Another farmer in the Omutambowomawe area, who has not lost cattle to the lions because his farm is surrounded by other farms, agreed with Ndakukamo.
This farmer, who declined to be named, said that apart from the cattle being killed, the lions also posed a danger to people in the area.
"They will now become aggressive after losing members of their pride. Mark my words, it will not be long before you will hear of a person killed or maimed by a lion in the area," he said.
Human-wildlife conflict has intensified across the northern regions lately. Elephants destroyed mahangu crops last month at the Onamatanga village, and at the Amaupa village near Omakange.
Meanwhile, The Namibian understands that another herd of old elephant bulls, believed to have come from Angola, are terrorising Ohangwena farmers since last week. The elephants are allegedly eating crops at villages bordering Angola, between Okongo and Eenhana.
A source has also indicated that three lions have escaped from the Oshikoto side of Etosha, and are roaming near Oshivelo. No reports of cattle killed have been received so far.

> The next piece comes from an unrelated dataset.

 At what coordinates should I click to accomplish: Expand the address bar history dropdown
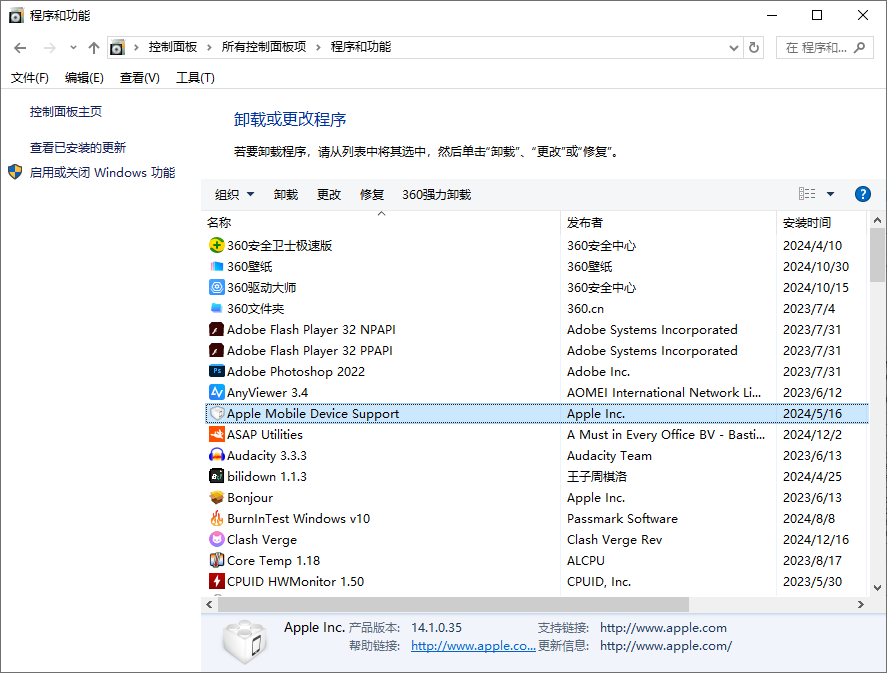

Speaking on NBC TV recently, environment minister Pohamba Shifeta said the ministry was doing all it could to control wildlife, especially lions.

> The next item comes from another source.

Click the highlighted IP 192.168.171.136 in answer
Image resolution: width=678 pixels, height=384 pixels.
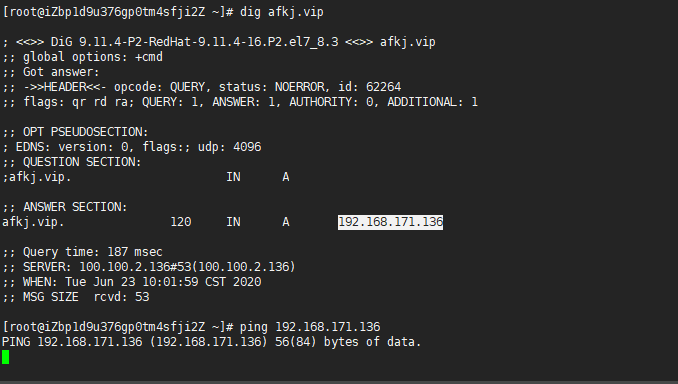390,222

He stated that lions stray from Etosha during mating season.
He added that weaker male lions escape from the park with their female companions to avoid losing them to powerful males.
"When they come out of the park, to protect their females, it is when they start troubling people."

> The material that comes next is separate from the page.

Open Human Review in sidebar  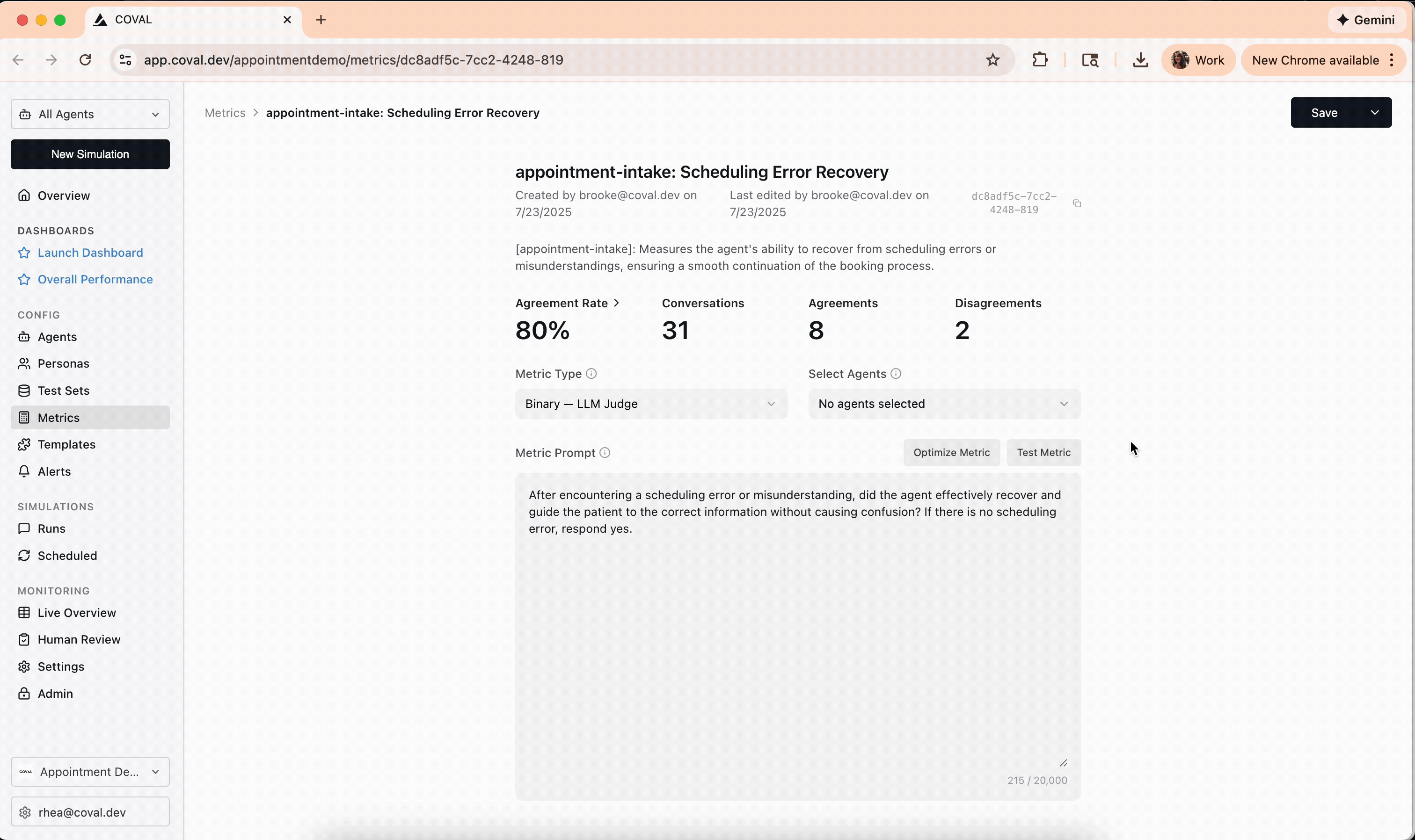click(79, 640)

Shifeta pointed out that the ministry was still to fence off about 824km of the park with an elephant-proof fence to secure the whole park, an exercise he said was "expensive and will take time".
He also said government did not compensate for the damage caused by wild animals.
"What the ministry give is an off-set to farmers," he stated, adding that the ministry was still drafting a compensation policy.